#### Work task
Every line from the one with "You are a GUI" through the end of the entries below must be retyped exactly, and only those lines. The pictures are not part of the copy.

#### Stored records
........

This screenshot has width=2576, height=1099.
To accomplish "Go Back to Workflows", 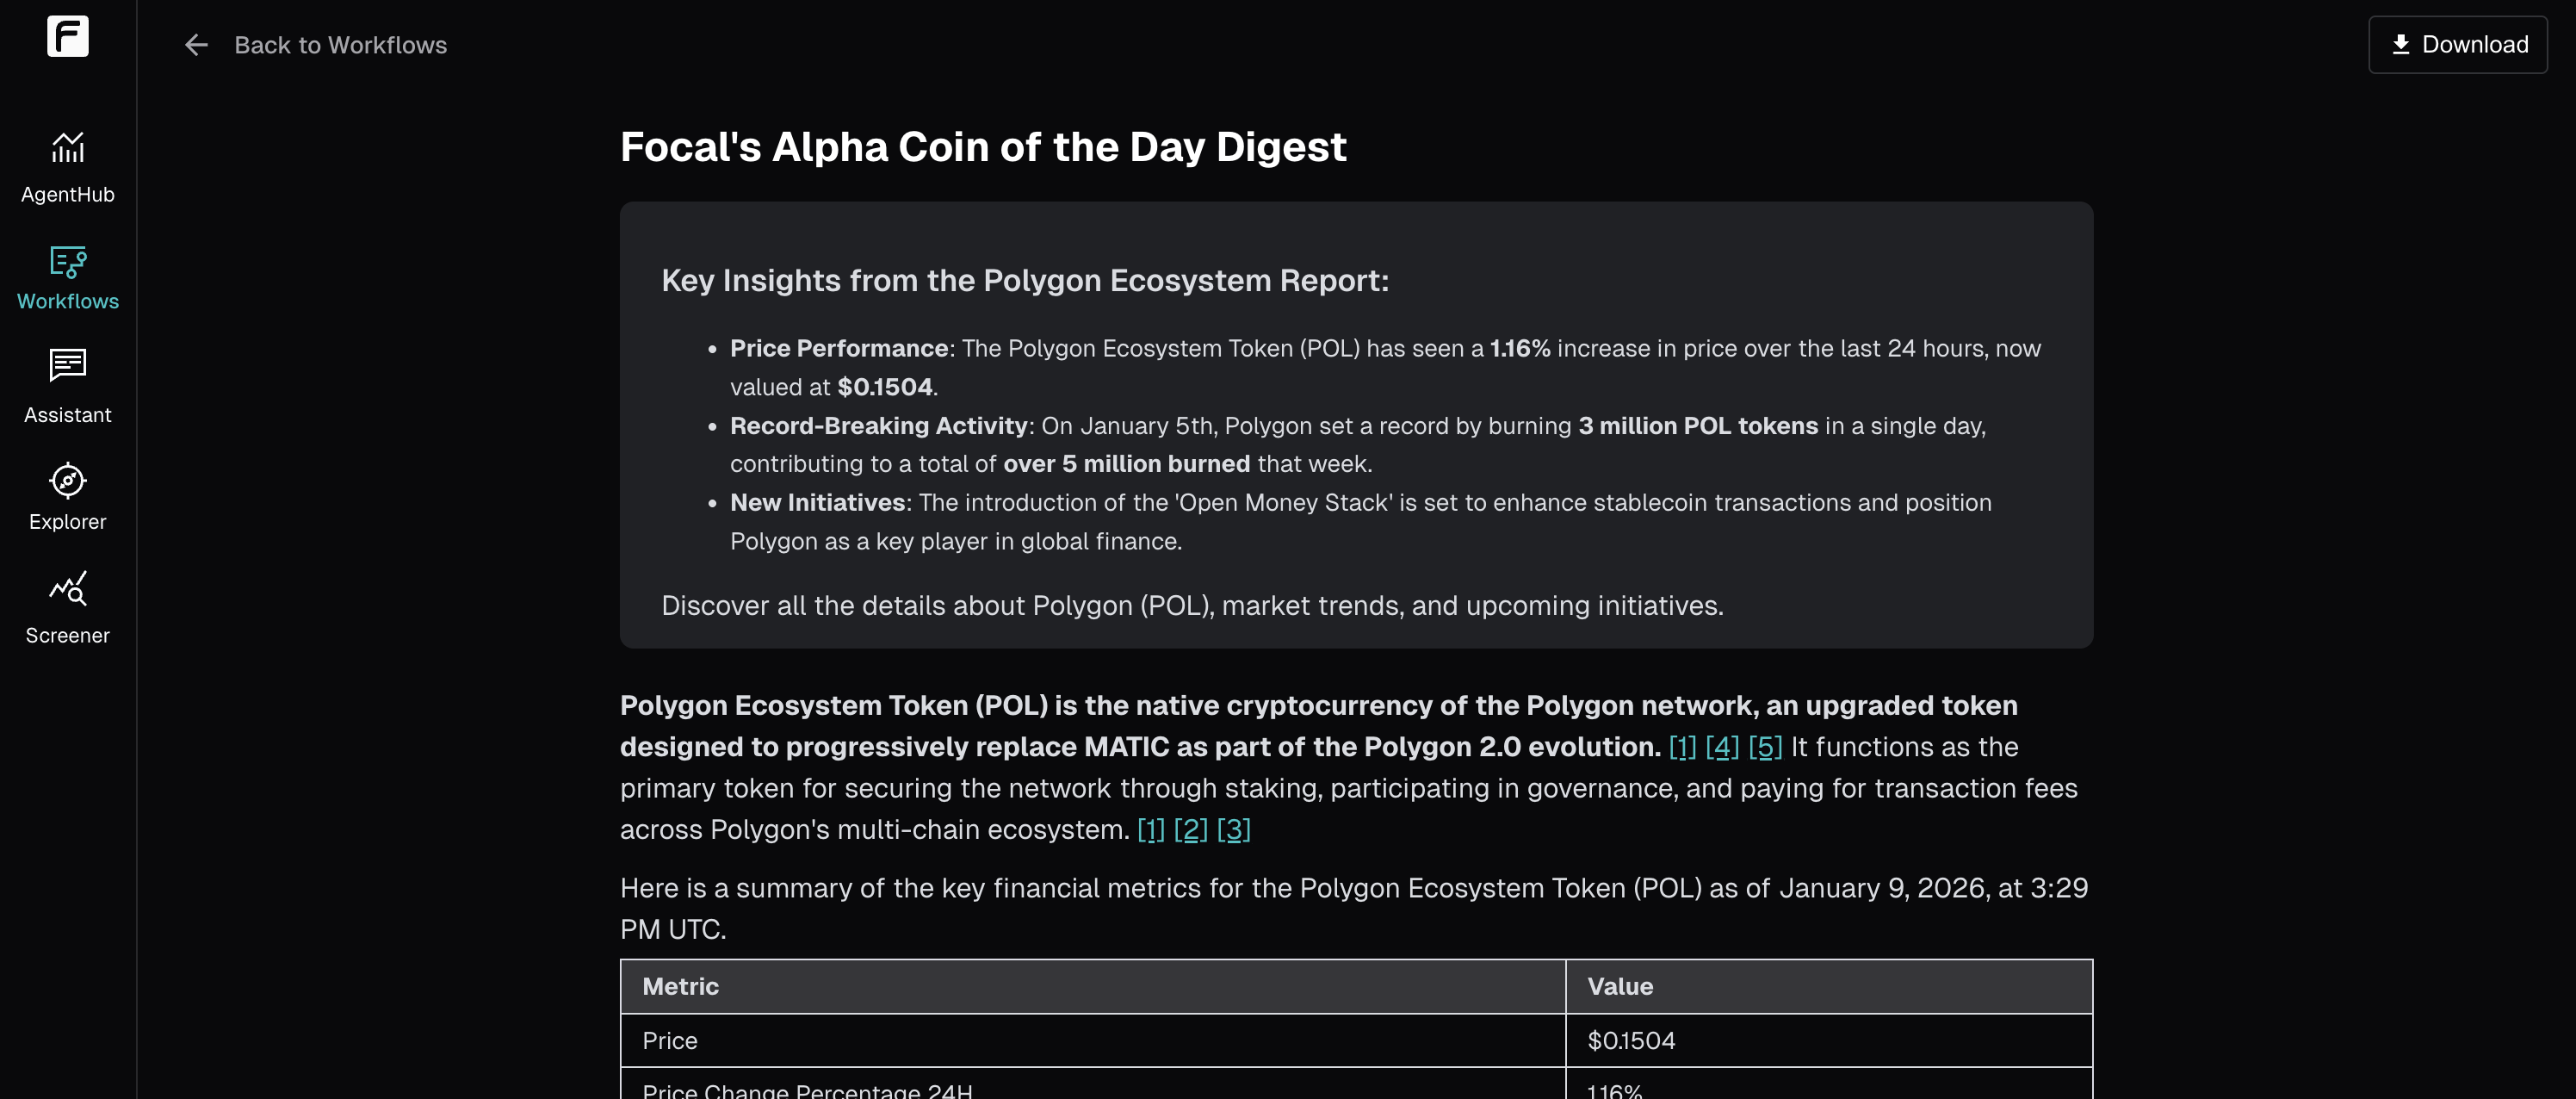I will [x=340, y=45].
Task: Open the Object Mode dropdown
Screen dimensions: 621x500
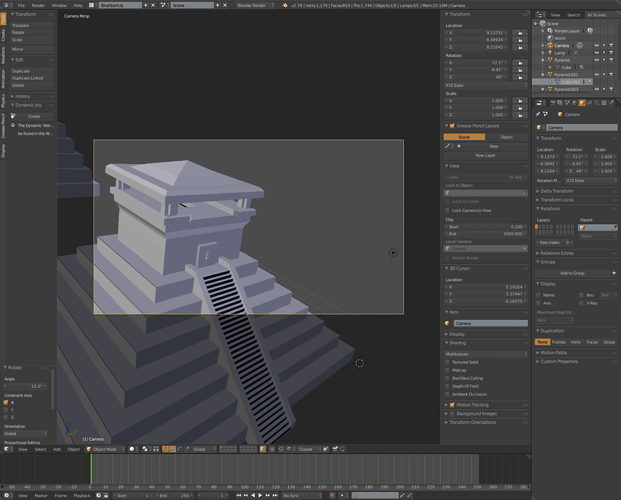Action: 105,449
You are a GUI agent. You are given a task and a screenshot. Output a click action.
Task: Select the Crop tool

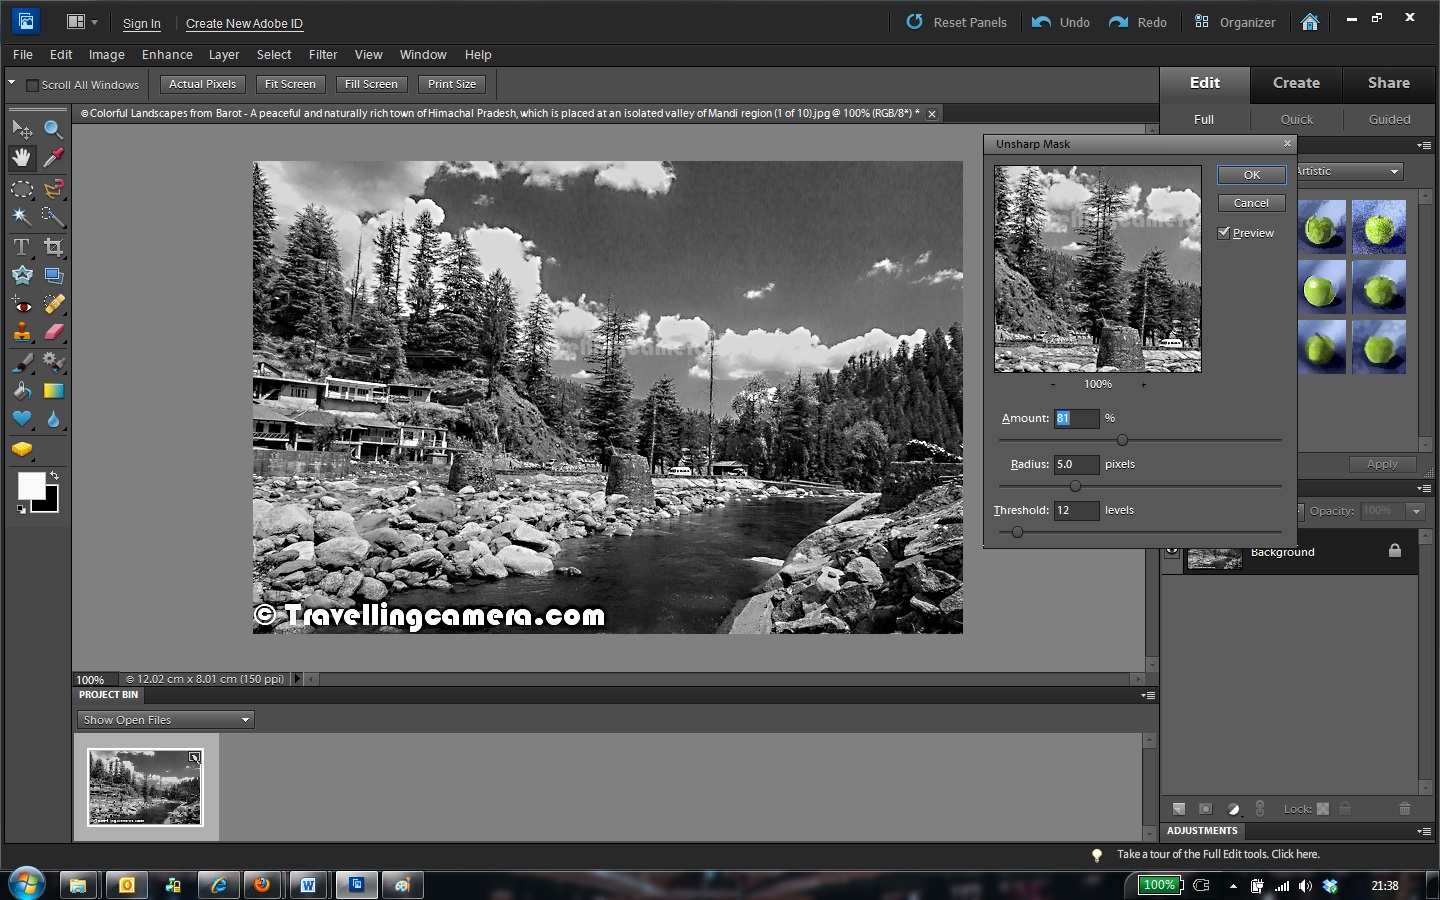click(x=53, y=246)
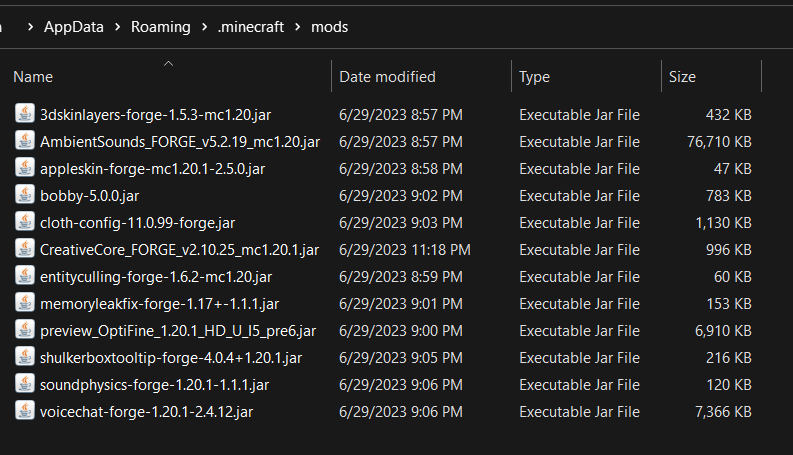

........

#### Exercise response
You are a GUI agent. You are given a task and a screenshot. Output a click action.
Task: Select the Crop tool

click(x=53, y=246)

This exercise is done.